(Dataset records)
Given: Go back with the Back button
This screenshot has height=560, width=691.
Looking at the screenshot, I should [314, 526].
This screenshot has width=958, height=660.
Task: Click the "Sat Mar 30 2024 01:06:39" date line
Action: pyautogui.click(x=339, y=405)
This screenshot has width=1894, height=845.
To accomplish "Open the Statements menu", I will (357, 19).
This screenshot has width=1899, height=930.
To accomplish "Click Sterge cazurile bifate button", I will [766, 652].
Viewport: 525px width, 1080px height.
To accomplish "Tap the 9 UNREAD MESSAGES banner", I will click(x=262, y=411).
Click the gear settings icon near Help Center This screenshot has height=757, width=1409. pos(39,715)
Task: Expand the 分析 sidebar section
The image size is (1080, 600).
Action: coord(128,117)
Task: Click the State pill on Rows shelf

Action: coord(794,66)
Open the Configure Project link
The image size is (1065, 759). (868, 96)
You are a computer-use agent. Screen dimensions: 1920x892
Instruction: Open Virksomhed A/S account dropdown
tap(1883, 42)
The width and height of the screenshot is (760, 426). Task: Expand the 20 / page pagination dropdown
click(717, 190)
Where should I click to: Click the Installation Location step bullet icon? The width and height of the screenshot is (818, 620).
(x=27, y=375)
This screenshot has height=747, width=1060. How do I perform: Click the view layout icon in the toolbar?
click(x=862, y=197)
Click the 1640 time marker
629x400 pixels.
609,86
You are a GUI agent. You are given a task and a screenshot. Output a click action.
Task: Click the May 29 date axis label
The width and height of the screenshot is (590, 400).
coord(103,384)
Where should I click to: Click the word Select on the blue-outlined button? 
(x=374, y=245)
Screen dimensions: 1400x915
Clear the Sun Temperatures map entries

(Exercise instructions) Transcribe the full listing, matching it exactly.

(Reply)
Given: Go back with the Back button
This screenshot has height=560, width=691.
Looking at the screenshot, I should [314, 526].
This screenshot has width=958, height=660.
Task: Click the "Sat Mar 30 2024 01:06:39" date line
Action: pyautogui.click(x=339, y=405)
This screenshot has width=1894, height=845.
To accomplish "Open the Statements menu", I will (357, 19).
This screenshot has width=1899, height=930.
To accomplish "Click Sterge cazurile bifate button", I will [766, 652].
Viewport: 525px width, 1080px height.
To accomplish "Tap the 9 UNREAD MESSAGES banner", I will click(x=262, y=411).
Click the gear settings icon near Help Center This screenshot has height=757, width=1409. pos(39,715)
Task: Expand the 分析 sidebar section
The image size is (1080, 600).
Action: coord(128,117)
Task: Click the State pill on Rows shelf

Action: coord(794,66)
Open the Configure Project link
The image size is (1065, 759). (868, 96)
You are a computer-use agent. Screen dimensions: 1920x892
Instruction: Open Virksomhed A/S account dropdown
tap(1883, 42)
The width and height of the screenshot is (760, 426). Task: Expand the 20 / page pagination dropdown
click(717, 190)
Where should I click to: Click the Installation Location step bullet icon? The width and height of the screenshot is (818, 620).
(x=27, y=375)
This screenshot has height=747, width=1060. How do I perform: Click the view layout icon in the toolbar?
click(x=862, y=197)
Click the 1640 time marker
629x400 pixels.
609,86
You are a GUI agent. You are given a task and a screenshot. Output a click action.
Task: Click the May 29 date axis label
The width and height of the screenshot is (590, 400).
coord(103,384)
Where should I click to: Click the word Select on the blue-outlined button? 
(x=374, y=245)
Screen dimensions: 1400x915
Clear the Sun Temperatures map entries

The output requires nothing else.